Opinia użytkownika: Anna_1050
Dotycząca firmy: Stefan
Treść opinii: Udałam się do sklepu odzieżowego Stefan z zamiarem zakupu płaszcza zimowego. otoczenie sklepu czyste, logo widoczne z daleka, okna w witrynach czyste, ciekawe prezentacje kolekcji, zachęcające przechodniów do odwiedzenia tego sklepu. Na drzwiach widoczne godziny otwarcia. Po wejściu do środka zauważyłam ład i porządek panujący w sklepie, podłoga czysta, odpowiednie oświetlenie, towar ułozony lub powieszony na wieszakach, bardzo dobry dostęp do oferowanych produktów. po wejsciu do sklepu udalam sie w kierunku działu, gdzie wisiały płaszcze. po ok 2 minutach podeszla do mnie pracownica, kobieta w średnim wieku ok 45-50 lat, sredniego wzrostu ok 168 cm, włosy blond spięte w kok, w okularach powiedziala dzień dobry i zapytała w czym może pomóc. powiedziałam, ze interesuje mnie płaszcz zimowy.
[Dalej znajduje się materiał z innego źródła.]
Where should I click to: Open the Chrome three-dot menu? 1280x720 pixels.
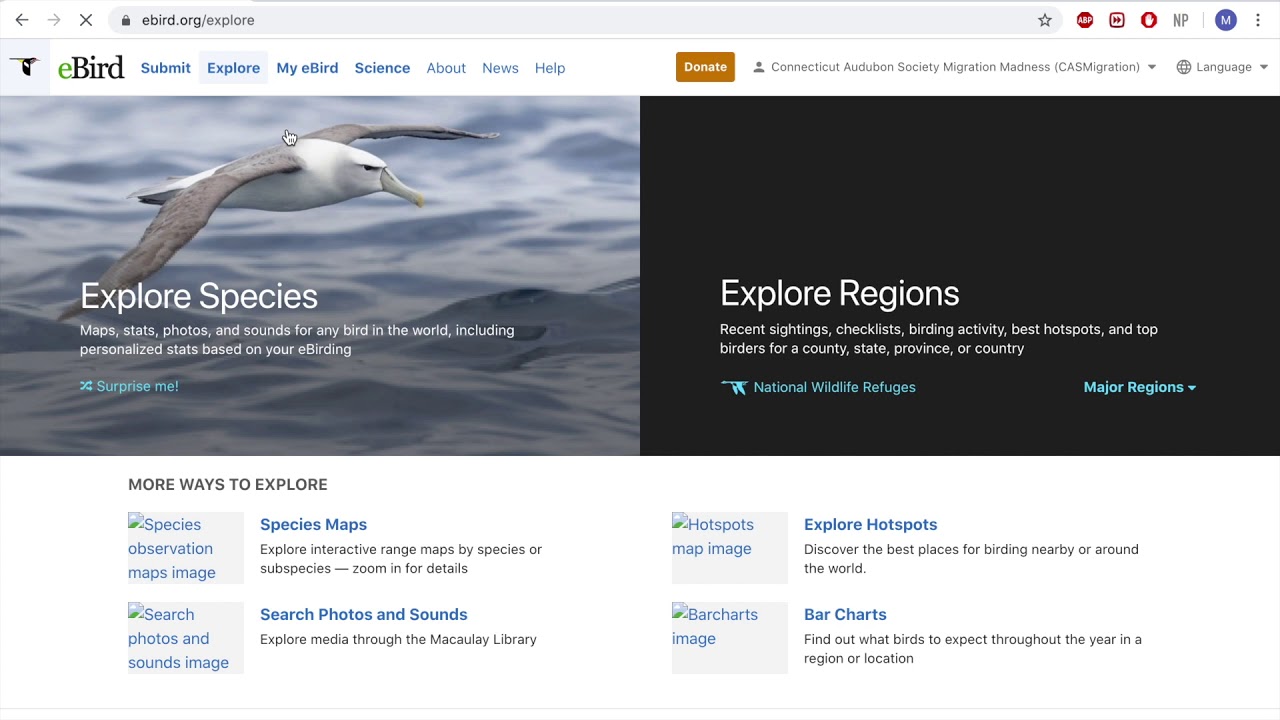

Zapytała, czy mam jakieś specjalne preferencje co do koloru, kroju szycia, materiału, czy to ma być płaszcz na specjalne okazje, czy do codziennego uzytku. Po rozpoznaniu moich potrzeb i oczekiwań i głośnym podsumowaniu uzyskanych ode mnie informacji pracownica sklepu zaprezentowała mi 4 wzory zimowego płaszcza. zachęciła do przymierzenia kazdego z nich. Podczas przymierzania pytała o moje odczucia, pytała czy podać jakieś dodatki do danego płaszcza/ apaszka, szal, pasek, torebka/. Bardzo żywo uczestniczyła w procesie przymierzania płaszczy, pytała, czy może podać jakiś inny wzór, kolor- widać, że pracownikowi sklepu bardzo zależało na zadowoleniu klienta i sprostaniu jego wymaganiom oraz na sprzedaniu towaru z aktualnej kolekcji. pracownik miły, uprzejmy, zaangażowany, posiadający wysoką kulturę osobistą. Profesjonalizm, indywidualne podejście do klienta. Bardzo przyjemnie dokonywało się zakupów w tym sklepie. Indywidualne podejście do klienta, prawidłowe rozpoznanie jego potrzeb i dopasowanie produktu sprawiło, że czułam się w tym sklepie wyjatkowo i byłam ważnym klientem, ktory został obslużony zgodnie z przyjetymi standardami. Po wybraniu okreslonego fasonu plaszcza pracownik zaprowadzil mnie do kasy, gdzie została sfinalizowana transakcja, następnie plaszcz został zapakowany i zostałam miło pozegnana oraz zaproszona do ponownego odwiedzenia sklepu.